CourtIowa Supreme Court

OPINION TEXT STARTS HERE

Appeal from District Court, Muscatine County; D. V. Jackson, Judge.

Action to recover damage for personal injuries. Verdict and judgment for plaintiff, and defendant appeals. Affirmed.E. M. Warner, for appellant.

Jayne & Hoffman, for appellee.

WEAVER, J.

The defendant company operates a street railway in the city of Muscatine, Iowa, and at the time in question plaintiff was a girl of 16 years of age, residing with her father, and attending school in that city. According to her testimony, which is corroborated in most respects by other witnesses, she boarded one of the defendant's cars to ride to a convenient point near the school in which she was a student. The car was of a kind used in warm weather, having a footboard or step running along the side, from which step direct access could be had to the seats which were set at right angles with the length of the car. On arriving at the place where she wished to alight, the car stopped, but as others were getting off at the same time, and direct egress was blocked, plaintiff went around to the rear of the seat she had occupied, and out upon the footboard at that opening. Just as she was stepping from the footboard to the ground the car was started, throwing her down, and wrenching and injuring her knee quite severely. On the part of the defendant it is contended, and there is evidence to the effect, that plaintiff was not at first intending to leave the car at this corner, but to continue her ride to another crossing, and in pursuance of such purpose she had requested and received a transfer permitting her to ride upon another line, the junction with which had not yet been reached. There is also evidence tending to show that when the car stopped at the place of the accident plaintiff did not arise or manifest any intention to leave the car until after it began to move forward, when she hastily stepped out upon the footboard, and thence to the ground, without notifying the conductor of her purpose so to do or requesting him to stop the car for her accommodation. The issue of fact thus raised was so clearly one for the jury that counsel's argument is chiefly devoted to the consideration of errors alleged to have been committed by the trial court in its rulings on the admission of evidence and in giving and refusing instructions to the jury.

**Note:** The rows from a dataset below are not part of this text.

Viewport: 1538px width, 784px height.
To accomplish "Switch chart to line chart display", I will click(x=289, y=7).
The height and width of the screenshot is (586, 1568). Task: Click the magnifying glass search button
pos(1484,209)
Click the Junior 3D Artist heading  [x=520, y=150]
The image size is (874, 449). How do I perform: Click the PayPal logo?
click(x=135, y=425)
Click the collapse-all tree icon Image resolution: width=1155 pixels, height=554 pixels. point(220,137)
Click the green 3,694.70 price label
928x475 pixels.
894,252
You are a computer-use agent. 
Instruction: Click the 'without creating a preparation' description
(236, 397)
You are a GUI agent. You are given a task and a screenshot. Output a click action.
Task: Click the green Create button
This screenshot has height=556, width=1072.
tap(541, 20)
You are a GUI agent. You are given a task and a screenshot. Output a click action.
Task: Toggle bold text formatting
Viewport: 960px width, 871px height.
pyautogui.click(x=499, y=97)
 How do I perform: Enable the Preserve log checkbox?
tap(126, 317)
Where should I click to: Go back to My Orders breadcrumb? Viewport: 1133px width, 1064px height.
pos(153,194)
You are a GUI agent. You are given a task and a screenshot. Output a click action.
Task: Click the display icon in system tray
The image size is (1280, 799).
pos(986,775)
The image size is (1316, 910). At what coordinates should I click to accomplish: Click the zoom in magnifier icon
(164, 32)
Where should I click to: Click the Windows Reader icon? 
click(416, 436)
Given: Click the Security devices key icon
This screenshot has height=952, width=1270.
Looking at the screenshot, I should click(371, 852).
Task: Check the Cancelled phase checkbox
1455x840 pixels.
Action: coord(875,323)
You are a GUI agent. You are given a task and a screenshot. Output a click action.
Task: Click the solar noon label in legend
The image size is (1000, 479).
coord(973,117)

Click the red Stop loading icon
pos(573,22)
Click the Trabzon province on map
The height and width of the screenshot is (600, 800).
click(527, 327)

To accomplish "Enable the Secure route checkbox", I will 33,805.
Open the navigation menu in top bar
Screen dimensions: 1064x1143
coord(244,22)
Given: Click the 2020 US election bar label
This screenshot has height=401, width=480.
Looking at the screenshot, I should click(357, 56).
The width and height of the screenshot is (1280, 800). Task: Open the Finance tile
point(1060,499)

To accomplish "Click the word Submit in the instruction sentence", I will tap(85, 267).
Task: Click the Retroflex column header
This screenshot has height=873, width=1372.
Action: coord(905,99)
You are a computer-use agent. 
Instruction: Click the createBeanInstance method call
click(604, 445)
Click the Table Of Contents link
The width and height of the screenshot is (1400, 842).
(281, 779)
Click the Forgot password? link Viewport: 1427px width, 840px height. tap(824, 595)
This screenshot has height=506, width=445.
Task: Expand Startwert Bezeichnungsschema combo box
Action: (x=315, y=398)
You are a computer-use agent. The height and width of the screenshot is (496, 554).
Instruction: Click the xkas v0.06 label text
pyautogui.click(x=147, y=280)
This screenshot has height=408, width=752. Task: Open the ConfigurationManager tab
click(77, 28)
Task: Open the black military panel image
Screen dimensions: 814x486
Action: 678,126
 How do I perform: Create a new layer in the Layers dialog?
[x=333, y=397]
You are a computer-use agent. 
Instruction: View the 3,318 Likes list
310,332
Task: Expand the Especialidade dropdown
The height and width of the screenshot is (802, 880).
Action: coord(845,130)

1. The manager of the defendant company testified that he was on the car at the time of the accident, and, having given his version of the circumstances, was asked, on cross-examination, if he had seen such accidents at any other time, and, on answering that he had witnessed several of them, was further asked how often such things had occurred, and he responded that they were of frequent occurrence. This examination was allowed over defendant's objection, and the ruling is assigned as error. While the matter might have been properly excluded as irrelevant, there was no prejudice in its admission. The witness had testified that plaintiff sprang up from her seat and down the step to the ground after the car had started, and the circumstances as related by him were such as to indicate no negligence whatever on part of the company or its employés. It was such accidents--accidents in which no blame could attach to the company--that he said occurred frequently, and we do not see how such matter could in any way prejudice the defense in the minds of the jury. A somewhat similar record appears in the cross-examination of the motorman in charge of the car when plaintiff was hurt; but, for reasons already stated, we are disposed to hold there was no reversible error.

2. It is next argued that plaintiff having taken a transfer to another line, the junction with which had not yet been reached, the conductor was justified in assuming that she would remain in the car until such junction was reached, and if, without announcing her change of purpose or in some manner signifying such change to the conductor, she attempted to leave the car before such point was reached, the defendant is not liable for her injuries if at the time she left the car it had waited a reasonable time for passengers to alight unless the conductor at the time of starting the car actually saw her in the act of alighting. Upon this theory of...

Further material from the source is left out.